— Your objective —
Find the line with "Screenshot is 363x2576." in the records below. Copy it and every line after it, up to and including the line with "Auckland, Nieuw-Zeeland (78, 595)".

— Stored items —
============
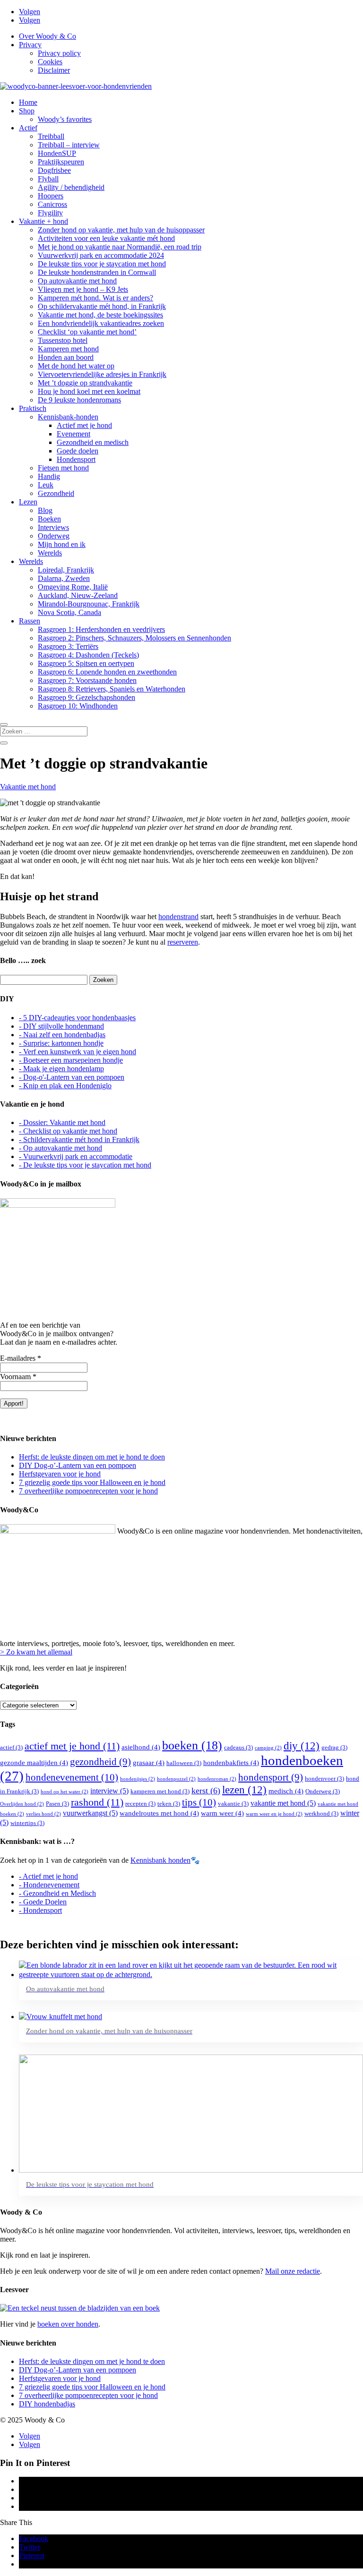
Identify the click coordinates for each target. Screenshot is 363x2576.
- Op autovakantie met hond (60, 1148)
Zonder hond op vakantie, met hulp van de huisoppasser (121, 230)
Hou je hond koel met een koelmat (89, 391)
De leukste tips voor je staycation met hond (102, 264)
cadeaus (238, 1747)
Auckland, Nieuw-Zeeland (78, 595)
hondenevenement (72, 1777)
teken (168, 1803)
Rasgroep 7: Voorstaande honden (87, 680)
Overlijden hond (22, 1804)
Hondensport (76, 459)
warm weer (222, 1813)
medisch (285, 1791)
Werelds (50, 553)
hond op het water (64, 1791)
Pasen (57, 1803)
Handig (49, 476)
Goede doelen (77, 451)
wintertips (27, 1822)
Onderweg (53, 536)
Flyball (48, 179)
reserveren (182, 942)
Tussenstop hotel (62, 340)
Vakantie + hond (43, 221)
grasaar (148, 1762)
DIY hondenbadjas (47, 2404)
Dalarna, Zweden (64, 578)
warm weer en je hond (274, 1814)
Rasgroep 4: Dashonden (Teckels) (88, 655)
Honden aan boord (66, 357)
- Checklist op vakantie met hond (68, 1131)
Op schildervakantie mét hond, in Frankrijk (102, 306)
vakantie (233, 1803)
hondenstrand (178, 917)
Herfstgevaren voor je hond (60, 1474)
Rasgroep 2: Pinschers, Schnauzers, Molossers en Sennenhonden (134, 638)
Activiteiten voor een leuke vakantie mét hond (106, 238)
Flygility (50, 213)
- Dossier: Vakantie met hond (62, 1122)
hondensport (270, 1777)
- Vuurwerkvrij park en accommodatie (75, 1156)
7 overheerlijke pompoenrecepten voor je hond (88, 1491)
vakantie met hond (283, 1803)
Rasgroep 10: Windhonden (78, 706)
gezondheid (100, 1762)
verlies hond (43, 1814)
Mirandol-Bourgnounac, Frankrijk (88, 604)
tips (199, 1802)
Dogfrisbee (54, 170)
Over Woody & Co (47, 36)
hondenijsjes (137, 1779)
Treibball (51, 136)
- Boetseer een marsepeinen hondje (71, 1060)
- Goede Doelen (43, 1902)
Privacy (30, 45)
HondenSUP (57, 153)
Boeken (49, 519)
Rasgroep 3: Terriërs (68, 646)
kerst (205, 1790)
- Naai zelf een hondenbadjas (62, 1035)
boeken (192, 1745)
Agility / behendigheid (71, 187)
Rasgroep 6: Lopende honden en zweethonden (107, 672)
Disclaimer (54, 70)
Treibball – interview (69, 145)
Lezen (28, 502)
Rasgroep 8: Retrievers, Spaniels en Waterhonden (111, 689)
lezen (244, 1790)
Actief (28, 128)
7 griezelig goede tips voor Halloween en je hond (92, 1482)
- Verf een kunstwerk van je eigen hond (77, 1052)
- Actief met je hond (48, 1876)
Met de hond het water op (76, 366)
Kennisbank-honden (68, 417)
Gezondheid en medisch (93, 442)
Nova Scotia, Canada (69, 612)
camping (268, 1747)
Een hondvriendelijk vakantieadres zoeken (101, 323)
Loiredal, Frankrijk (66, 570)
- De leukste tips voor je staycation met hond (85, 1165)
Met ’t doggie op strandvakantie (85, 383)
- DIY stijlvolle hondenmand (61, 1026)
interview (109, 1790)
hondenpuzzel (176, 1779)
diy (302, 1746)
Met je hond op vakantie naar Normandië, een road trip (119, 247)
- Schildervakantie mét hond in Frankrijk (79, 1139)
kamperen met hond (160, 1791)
============
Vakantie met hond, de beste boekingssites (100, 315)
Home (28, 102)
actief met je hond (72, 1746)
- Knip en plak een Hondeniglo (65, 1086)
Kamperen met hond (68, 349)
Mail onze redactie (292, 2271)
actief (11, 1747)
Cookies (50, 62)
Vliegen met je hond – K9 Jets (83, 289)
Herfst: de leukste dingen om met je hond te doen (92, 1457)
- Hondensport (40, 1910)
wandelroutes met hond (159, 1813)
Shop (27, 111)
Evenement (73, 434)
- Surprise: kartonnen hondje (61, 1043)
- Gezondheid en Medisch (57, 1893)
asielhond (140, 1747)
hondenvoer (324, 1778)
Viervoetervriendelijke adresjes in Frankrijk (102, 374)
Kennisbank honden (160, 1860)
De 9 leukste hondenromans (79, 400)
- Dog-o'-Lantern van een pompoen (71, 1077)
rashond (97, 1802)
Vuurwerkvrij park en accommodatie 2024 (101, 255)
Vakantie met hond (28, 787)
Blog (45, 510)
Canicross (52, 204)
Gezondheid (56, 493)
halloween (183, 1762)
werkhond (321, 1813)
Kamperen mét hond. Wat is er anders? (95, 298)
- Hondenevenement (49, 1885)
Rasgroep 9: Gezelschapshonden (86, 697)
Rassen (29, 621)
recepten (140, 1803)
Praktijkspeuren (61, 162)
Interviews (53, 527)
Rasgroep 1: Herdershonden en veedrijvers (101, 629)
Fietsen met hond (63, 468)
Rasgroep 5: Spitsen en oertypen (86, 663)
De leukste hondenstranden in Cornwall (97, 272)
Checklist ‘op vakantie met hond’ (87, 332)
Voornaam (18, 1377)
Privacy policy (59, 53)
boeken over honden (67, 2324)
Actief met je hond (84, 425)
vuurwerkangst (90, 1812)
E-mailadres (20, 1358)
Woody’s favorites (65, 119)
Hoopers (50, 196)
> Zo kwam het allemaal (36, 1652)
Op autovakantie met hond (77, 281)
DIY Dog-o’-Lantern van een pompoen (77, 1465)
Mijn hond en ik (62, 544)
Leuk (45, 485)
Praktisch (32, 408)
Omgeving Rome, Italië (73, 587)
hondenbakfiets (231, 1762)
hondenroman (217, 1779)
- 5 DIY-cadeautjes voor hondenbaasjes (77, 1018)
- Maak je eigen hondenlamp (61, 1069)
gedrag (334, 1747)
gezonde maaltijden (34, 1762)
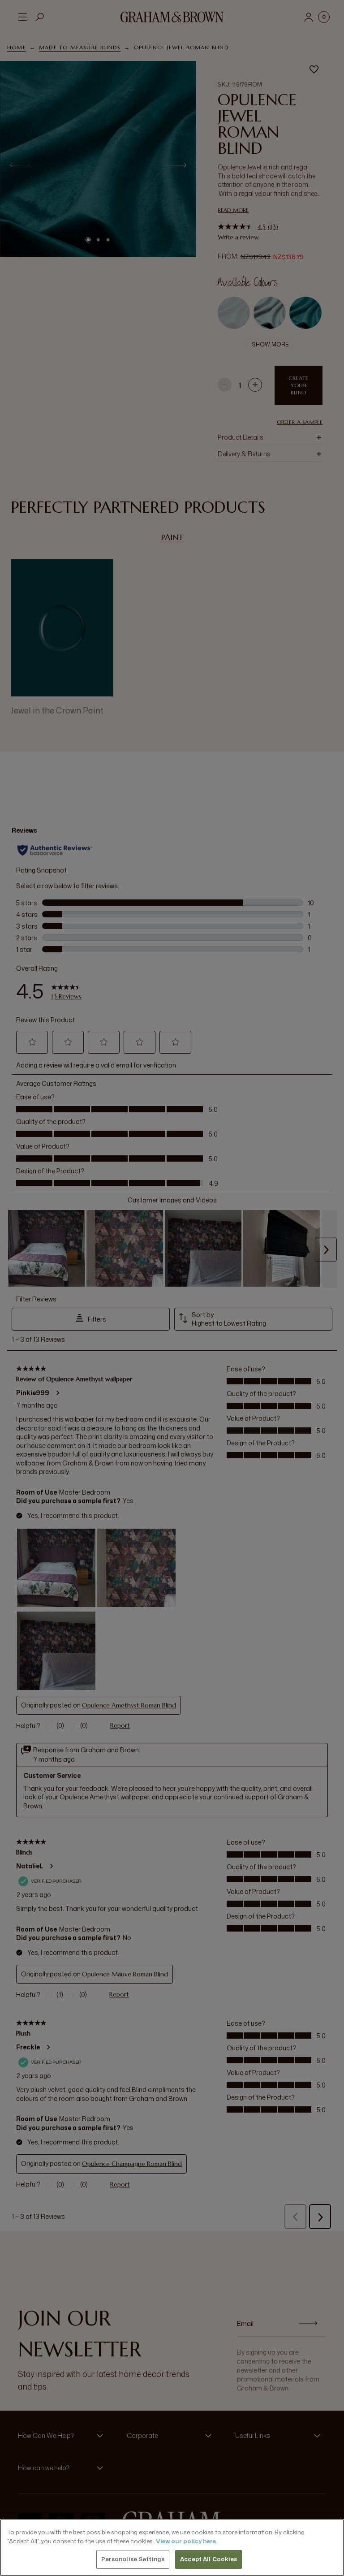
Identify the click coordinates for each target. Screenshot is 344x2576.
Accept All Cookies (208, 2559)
============
— Solution below —
Identify the click coordinates for each target. Screenshot is 363x2576.
- Op autovakantie met hond (60, 1148)
Zonder hond op vakantie, met hulp van de huisoppasser (121, 230)
Hou je hond koel met een koelmat (89, 391)
De leukste tips voor je staycation met hond (102, 264)
cadeaus (238, 1747)
Auckland, Nieuw-Zeeland (78, 595)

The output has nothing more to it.